[[ Records, beginning ]]

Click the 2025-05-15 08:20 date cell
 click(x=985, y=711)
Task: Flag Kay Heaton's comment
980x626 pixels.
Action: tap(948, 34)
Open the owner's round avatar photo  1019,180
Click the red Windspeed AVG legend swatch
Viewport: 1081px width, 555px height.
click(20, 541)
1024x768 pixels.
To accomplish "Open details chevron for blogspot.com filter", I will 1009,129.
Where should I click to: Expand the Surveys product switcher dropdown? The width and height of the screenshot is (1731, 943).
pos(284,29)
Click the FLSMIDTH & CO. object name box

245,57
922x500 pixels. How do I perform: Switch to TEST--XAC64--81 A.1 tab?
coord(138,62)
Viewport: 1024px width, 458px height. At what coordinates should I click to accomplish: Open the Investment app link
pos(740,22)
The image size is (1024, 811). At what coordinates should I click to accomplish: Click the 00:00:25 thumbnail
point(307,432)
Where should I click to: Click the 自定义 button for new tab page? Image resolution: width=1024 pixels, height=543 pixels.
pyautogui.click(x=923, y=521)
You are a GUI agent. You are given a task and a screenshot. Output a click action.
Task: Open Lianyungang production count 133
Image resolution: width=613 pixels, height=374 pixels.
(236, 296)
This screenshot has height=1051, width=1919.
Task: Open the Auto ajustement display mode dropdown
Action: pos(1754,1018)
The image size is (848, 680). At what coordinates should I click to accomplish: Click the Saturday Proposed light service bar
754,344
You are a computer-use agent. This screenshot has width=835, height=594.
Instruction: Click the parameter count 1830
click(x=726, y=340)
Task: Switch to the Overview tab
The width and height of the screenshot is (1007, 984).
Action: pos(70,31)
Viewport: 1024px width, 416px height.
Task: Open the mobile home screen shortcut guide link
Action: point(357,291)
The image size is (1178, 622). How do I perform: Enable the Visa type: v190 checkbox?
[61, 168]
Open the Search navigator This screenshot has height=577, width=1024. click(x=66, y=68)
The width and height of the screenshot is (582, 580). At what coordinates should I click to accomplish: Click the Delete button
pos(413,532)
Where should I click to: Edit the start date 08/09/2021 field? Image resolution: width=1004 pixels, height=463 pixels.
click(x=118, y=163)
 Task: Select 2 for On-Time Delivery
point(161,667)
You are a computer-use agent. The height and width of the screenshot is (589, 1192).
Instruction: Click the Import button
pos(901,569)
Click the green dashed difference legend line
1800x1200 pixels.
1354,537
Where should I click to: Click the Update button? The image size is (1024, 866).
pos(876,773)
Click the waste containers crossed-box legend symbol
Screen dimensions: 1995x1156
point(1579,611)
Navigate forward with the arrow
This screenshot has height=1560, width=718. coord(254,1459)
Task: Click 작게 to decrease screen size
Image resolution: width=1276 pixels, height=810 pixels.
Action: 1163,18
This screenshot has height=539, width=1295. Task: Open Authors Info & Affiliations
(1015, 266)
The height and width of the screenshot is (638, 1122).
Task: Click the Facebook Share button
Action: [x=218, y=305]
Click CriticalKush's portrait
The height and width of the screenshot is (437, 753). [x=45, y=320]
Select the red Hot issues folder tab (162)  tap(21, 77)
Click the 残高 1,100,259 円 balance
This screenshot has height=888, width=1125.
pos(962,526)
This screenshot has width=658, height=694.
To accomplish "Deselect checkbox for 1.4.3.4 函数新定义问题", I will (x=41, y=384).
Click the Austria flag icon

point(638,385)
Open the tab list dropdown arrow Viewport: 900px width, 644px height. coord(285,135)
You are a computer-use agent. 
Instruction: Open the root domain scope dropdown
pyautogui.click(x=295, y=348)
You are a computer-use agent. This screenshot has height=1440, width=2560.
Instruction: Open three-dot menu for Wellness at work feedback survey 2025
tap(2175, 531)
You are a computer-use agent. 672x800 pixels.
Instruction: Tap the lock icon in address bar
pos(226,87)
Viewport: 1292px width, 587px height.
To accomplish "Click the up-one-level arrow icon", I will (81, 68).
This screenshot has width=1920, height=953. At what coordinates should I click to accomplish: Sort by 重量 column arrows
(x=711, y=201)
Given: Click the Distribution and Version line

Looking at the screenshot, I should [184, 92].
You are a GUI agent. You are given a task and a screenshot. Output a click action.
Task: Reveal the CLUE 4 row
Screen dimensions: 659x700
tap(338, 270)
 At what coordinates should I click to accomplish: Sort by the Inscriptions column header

[[ Records, end ]]

> Work instruction:
If a line in the entries above contains the word "computer", copy it.

> Answer to this problem:
You are a computer-use agent. This screenshot has width=835, height=594.
You are a computer-use agent. The height and width of the screenshot is (589, 1192).
You are a computer-use agent. 
You are a computer-use agent. This screenshot has height=1440, width=2560.
You are a computer-use agent. 672x800 pixels.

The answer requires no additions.